◆ **Task requirements**
Among the entries below, extract exactly the lines that run from the one with "You are a computer-use agent. 291x202 pixels." through the one with "The height and width of the screenshot is (281, 500).", both ends included.

◆ **Records supplied**
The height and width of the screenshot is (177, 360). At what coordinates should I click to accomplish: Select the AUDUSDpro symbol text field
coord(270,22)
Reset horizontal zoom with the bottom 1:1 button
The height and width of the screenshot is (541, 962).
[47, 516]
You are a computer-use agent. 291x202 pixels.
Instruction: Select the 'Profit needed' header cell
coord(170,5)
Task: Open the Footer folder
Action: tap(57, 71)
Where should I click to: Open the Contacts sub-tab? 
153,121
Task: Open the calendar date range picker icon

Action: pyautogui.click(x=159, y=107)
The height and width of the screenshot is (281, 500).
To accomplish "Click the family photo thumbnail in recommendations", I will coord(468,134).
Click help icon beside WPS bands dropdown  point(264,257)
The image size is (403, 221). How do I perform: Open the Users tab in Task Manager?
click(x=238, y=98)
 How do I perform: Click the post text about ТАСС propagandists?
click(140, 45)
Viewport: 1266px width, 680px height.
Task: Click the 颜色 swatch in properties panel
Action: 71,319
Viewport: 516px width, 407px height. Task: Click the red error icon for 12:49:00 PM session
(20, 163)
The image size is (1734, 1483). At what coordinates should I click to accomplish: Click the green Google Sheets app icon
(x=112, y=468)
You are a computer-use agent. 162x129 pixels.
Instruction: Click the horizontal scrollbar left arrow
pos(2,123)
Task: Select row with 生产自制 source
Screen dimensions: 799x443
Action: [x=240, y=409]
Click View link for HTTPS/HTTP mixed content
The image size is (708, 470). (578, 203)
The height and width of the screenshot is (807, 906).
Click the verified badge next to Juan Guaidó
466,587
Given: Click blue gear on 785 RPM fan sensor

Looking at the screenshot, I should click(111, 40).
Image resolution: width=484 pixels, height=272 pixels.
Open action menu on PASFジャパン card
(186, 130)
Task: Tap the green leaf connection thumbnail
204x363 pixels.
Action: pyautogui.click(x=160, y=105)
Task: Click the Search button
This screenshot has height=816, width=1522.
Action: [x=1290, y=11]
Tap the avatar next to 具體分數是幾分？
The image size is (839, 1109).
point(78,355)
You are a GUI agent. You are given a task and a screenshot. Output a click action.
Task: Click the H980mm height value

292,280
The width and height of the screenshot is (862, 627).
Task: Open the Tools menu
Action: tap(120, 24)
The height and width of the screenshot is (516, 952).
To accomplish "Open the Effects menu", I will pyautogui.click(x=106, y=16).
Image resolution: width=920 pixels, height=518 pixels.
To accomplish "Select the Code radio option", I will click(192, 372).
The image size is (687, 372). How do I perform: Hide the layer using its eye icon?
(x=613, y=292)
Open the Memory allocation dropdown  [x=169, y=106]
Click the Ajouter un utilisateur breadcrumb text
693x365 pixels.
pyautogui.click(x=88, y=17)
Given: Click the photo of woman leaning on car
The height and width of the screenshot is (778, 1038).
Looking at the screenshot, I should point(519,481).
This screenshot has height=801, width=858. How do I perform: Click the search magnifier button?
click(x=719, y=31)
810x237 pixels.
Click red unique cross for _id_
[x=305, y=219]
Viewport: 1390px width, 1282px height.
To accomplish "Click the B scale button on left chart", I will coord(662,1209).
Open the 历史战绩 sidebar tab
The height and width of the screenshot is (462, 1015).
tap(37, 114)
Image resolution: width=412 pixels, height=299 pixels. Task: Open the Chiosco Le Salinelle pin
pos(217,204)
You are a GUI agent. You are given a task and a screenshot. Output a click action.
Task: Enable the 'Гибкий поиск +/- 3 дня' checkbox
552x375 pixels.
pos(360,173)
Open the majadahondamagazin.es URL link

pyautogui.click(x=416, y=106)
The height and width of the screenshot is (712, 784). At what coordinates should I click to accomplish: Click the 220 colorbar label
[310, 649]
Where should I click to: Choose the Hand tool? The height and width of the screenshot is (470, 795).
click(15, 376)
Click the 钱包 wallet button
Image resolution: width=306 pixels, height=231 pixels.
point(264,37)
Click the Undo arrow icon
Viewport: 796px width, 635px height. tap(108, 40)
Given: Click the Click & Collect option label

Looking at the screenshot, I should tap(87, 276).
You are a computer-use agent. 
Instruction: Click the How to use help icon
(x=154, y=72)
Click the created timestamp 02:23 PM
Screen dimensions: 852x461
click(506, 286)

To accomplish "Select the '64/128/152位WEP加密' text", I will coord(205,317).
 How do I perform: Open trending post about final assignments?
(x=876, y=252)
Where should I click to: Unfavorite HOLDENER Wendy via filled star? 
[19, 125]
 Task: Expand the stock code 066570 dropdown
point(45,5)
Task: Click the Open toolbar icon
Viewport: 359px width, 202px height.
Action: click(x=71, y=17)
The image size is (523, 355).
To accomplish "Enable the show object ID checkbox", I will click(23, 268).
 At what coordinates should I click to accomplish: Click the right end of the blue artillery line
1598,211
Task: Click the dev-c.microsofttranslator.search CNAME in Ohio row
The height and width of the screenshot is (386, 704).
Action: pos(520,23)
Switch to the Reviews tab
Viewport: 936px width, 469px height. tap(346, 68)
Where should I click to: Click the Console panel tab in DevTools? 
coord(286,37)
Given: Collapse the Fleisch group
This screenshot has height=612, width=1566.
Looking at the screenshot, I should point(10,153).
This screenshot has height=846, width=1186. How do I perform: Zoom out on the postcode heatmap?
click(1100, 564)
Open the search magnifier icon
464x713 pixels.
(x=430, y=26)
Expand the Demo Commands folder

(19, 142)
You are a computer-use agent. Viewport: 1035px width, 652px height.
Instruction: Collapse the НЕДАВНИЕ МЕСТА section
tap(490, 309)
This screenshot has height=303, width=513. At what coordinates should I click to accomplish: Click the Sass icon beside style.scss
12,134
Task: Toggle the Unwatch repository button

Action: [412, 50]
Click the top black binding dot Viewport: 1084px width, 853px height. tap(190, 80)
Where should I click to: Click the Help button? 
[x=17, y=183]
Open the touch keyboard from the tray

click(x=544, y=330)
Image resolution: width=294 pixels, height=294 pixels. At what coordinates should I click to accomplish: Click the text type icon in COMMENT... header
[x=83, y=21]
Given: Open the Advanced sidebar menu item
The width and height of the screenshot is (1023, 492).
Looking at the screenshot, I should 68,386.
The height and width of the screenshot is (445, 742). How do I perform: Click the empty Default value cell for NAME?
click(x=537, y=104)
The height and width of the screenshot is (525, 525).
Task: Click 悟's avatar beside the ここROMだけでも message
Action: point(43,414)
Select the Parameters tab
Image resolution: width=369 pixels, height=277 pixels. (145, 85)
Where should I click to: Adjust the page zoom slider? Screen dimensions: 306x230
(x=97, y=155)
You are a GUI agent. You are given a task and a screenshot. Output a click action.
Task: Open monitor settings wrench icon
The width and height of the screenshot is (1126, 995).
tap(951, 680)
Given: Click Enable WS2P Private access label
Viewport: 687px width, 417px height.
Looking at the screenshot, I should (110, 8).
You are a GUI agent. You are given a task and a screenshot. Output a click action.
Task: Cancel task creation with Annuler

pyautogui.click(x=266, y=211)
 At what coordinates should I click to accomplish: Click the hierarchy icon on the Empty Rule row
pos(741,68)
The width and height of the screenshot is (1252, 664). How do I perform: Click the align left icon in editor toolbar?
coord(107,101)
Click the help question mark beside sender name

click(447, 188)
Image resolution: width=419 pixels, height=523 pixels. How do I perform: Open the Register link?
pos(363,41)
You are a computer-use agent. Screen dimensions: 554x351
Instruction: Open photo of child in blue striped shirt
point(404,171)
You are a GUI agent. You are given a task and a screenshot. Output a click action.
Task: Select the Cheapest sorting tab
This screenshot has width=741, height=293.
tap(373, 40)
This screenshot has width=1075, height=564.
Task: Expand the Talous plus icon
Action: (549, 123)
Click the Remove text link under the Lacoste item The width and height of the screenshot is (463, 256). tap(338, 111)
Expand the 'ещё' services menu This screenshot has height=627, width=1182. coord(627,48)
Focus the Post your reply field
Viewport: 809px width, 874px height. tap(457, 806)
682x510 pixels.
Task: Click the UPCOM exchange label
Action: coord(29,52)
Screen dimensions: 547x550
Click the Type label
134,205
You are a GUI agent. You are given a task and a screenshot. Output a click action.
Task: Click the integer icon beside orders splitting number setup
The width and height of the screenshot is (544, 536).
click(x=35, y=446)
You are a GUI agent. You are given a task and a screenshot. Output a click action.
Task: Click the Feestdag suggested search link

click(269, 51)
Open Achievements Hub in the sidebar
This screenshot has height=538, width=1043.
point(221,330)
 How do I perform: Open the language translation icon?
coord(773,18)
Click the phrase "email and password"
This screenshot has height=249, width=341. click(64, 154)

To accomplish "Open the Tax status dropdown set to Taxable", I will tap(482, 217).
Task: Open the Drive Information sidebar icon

◆ **Exercise solution**
You are a computer-use agent. 291x202 pixels.
Instruction: Select the 'Profit needed' header cell
coord(170,5)
Task: Open the Footer folder
Action: tap(57, 71)
Where should I click to: Open the Contacts sub-tab? 
153,121
Task: Open the calendar date range picker icon

Action: pyautogui.click(x=159, y=107)
The height and width of the screenshot is (281, 500).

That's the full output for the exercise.